▶ [Task goal]
Return the lines below unchanged, from the first one through the line that contains "center [72, 135].".

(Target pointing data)
• • • • • • •
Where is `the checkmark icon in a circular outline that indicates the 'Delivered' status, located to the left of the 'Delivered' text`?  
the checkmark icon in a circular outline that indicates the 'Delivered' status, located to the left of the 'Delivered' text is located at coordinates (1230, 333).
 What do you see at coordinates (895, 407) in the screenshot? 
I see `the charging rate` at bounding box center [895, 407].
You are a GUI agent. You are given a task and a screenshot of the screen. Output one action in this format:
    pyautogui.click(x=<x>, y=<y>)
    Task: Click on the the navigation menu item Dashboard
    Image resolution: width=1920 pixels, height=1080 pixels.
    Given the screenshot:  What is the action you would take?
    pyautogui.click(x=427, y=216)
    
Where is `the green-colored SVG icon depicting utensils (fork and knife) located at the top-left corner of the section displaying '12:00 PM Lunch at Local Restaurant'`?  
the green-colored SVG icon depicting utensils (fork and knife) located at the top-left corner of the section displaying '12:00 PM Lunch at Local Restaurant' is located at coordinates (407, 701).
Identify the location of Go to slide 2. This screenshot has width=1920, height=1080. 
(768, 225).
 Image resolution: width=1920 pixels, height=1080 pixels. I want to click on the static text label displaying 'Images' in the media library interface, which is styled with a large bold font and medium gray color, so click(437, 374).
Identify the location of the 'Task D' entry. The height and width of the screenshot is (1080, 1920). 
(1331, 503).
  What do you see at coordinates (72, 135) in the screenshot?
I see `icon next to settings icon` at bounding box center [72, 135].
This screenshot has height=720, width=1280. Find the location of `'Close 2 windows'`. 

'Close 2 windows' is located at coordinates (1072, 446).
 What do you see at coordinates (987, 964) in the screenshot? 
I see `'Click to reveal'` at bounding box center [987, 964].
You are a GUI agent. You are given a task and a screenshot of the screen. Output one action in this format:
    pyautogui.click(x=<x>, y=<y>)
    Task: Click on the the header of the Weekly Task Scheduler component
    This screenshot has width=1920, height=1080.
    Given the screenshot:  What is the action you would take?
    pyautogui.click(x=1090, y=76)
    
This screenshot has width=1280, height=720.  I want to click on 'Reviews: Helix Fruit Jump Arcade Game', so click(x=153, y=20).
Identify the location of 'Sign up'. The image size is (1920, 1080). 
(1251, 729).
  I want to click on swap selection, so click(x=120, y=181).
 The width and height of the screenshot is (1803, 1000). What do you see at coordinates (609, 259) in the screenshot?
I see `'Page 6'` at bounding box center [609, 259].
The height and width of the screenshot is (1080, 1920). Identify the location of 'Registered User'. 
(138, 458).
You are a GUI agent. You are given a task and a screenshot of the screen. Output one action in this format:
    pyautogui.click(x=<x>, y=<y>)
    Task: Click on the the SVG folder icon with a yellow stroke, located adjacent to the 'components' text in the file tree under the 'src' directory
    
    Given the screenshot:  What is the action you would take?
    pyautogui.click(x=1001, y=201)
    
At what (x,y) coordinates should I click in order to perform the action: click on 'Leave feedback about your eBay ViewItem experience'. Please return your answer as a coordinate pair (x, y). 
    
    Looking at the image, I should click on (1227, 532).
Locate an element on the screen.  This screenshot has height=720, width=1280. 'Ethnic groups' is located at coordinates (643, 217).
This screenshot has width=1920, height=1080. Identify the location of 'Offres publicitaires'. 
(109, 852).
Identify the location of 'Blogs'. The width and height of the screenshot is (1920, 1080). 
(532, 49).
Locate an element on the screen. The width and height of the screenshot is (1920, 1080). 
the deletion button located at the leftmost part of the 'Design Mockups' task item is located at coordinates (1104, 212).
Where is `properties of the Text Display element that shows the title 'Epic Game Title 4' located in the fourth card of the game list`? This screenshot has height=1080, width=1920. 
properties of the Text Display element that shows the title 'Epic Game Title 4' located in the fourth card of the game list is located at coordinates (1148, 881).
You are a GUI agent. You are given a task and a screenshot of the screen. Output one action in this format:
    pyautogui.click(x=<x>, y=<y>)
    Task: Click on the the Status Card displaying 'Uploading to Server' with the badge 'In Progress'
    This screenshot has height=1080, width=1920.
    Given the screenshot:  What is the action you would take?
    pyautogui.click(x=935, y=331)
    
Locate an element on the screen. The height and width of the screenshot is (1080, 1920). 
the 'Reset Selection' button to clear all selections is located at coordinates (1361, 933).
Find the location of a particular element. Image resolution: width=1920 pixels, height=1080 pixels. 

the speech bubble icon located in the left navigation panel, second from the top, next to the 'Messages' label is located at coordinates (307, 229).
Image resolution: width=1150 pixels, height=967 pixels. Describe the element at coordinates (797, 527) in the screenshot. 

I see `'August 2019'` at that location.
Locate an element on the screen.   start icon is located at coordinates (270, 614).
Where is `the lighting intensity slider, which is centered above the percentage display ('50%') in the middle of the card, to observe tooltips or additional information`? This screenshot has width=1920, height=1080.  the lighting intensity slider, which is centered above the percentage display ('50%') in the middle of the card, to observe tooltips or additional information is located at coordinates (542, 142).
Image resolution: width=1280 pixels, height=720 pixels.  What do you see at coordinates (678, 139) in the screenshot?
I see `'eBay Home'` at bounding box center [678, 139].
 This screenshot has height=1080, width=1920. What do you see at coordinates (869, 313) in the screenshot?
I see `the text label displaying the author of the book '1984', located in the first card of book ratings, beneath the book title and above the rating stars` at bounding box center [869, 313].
• • • • • • •
▶ [Written reply]
Where is `the checkmark icon in a circular outline that indicates the 'Delivered' status, located to the left of the 'Delivered' text`?  
the checkmark icon in a circular outline that indicates the 'Delivered' status, located to the left of the 'Delivered' text is located at coordinates (1230, 333).
 What do you see at coordinates (895, 407) in the screenshot? 
I see `the charging rate` at bounding box center [895, 407].
You are a GUI agent. You are given a task and a screenshot of the screen. Output one action in this format:
    pyautogui.click(x=<x>, y=<y>)
    Task: Click on the the navigation menu item Dashboard
    Image resolution: width=1920 pixels, height=1080 pixels.
    Given the screenshot:  What is the action you would take?
    pyautogui.click(x=427, y=216)
    
Where is `the green-colored SVG icon depicting utensils (fork and knife) located at the top-left corner of the section displaying '12:00 PM Lunch at Local Restaurant'`?  
the green-colored SVG icon depicting utensils (fork and knife) located at the top-left corner of the section displaying '12:00 PM Lunch at Local Restaurant' is located at coordinates (407, 701).
Identify the location of Go to slide 2. This screenshot has width=1920, height=1080. 
(768, 225).
 Image resolution: width=1920 pixels, height=1080 pixels. I want to click on the static text label displaying 'Images' in the media library interface, which is styled with a large bold font and medium gray color, so click(437, 374).
Identify the location of the 'Task D' entry. The height and width of the screenshot is (1080, 1920). 
(1331, 503).
  What do you see at coordinates (72, 135) in the screenshot?
I see `icon next to settings icon` at bounding box center [72, 135].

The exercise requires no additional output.